Mill Creek is sort of in the upper quadrant when it comes to wealth. Only residents of South Weber and Cornelius make more.

Residents of Pewaukee, Brandon, Munford, Norriton, and Pataskala have less violent crime. Munford, outside of Memphis, was voted the third safest rural community in America by The Progressive Farmer, a country living magazine. It has a violent crime index of 3, which can only mean that everyone who looks at them cross-eyed gets shot before they step over the city limits.

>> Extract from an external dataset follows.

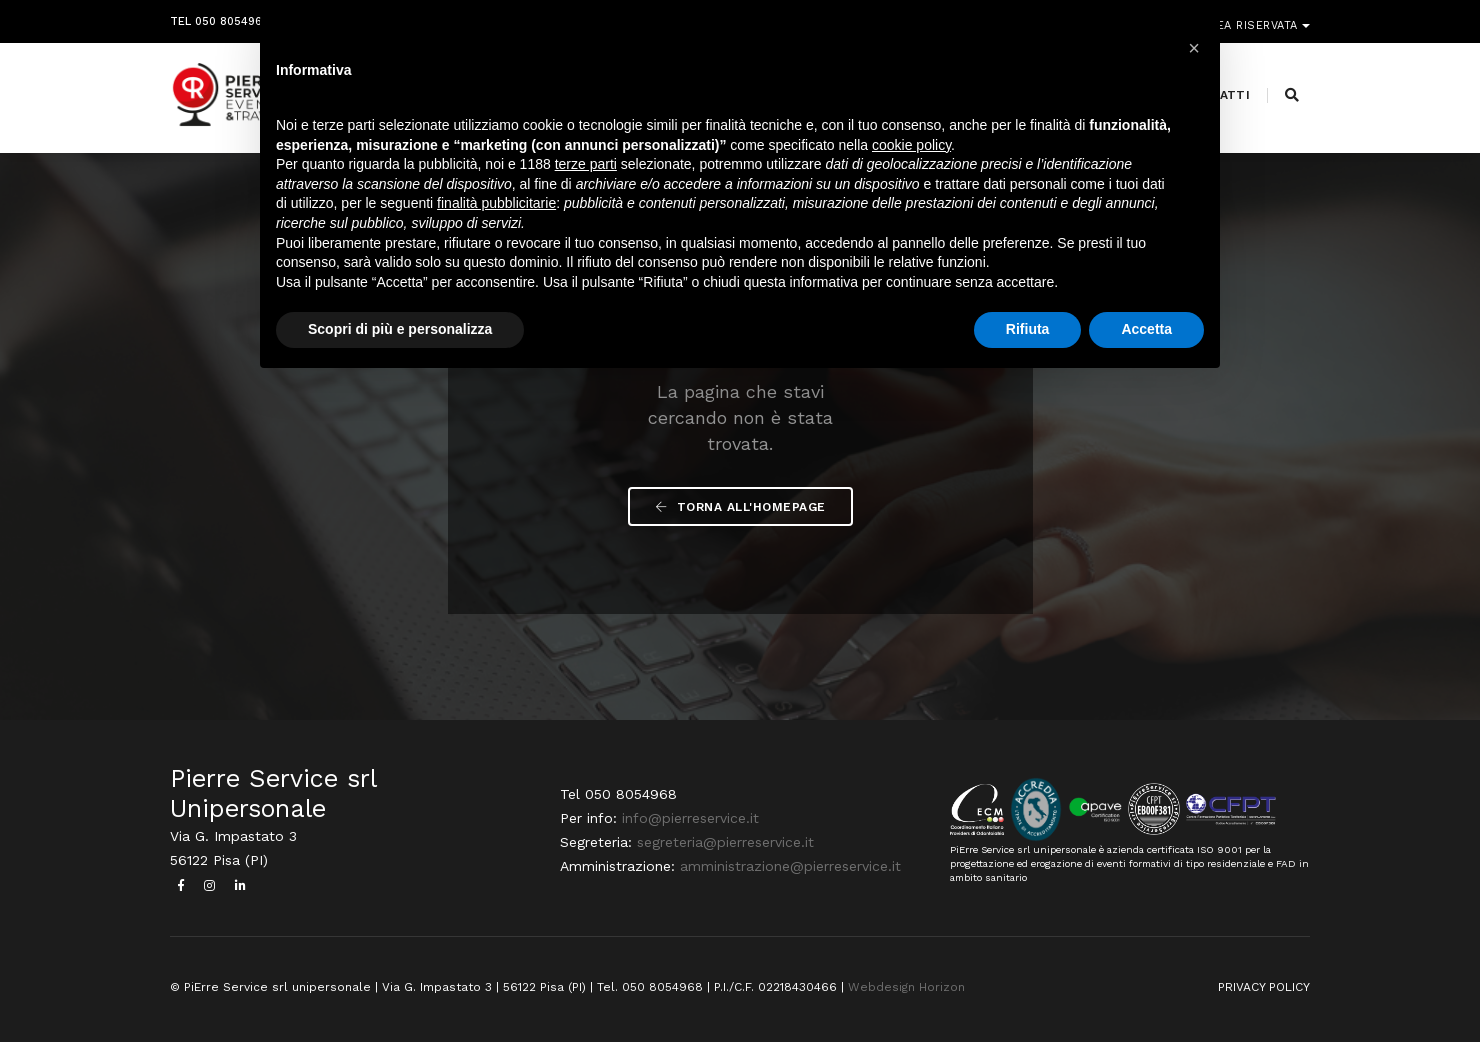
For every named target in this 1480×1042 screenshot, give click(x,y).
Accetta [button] (1146, 329)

Charlotte must have something going for it because it was the only city to have two great suburbs, although, if you noticed, one is in North Carolina and the other is across the state line in South Carolina.

Look at BusinessWeek’s choice, I think Mill Creek definitely deserves a spot in the Top 10. It’s a nice community in a great region.

When I think back to my own hometown, Elyria, Ohio, a suburb about 20 miles west of Cleveland, Mill Creek starts looking better and better.

It would not be incorrect for me to say that I fled Elyria not long after the chemicals filling Cleveland’s Cuyahoga River to the brim caught fire in 1969. It wasn’t the first time that had happened. Time magazine once described the Cuyahoga as a river that “oozes rather than flows.” It’s very existence is generally acknowledged as responsible for passage of the nation’s Clean Water Act and for establishment of the federal Environmental Protection Agency.

Cleveland and Elyria are better now, but the only list that either would make is one lauding communities with the largest percentage of residents who’ve lost jobs in the auto and steel industries.

So congratulations, Mill Creek. I’ve never lived in a great suburb before. But I’ve lived in a pretty bad one and I’ll take stuffy any day.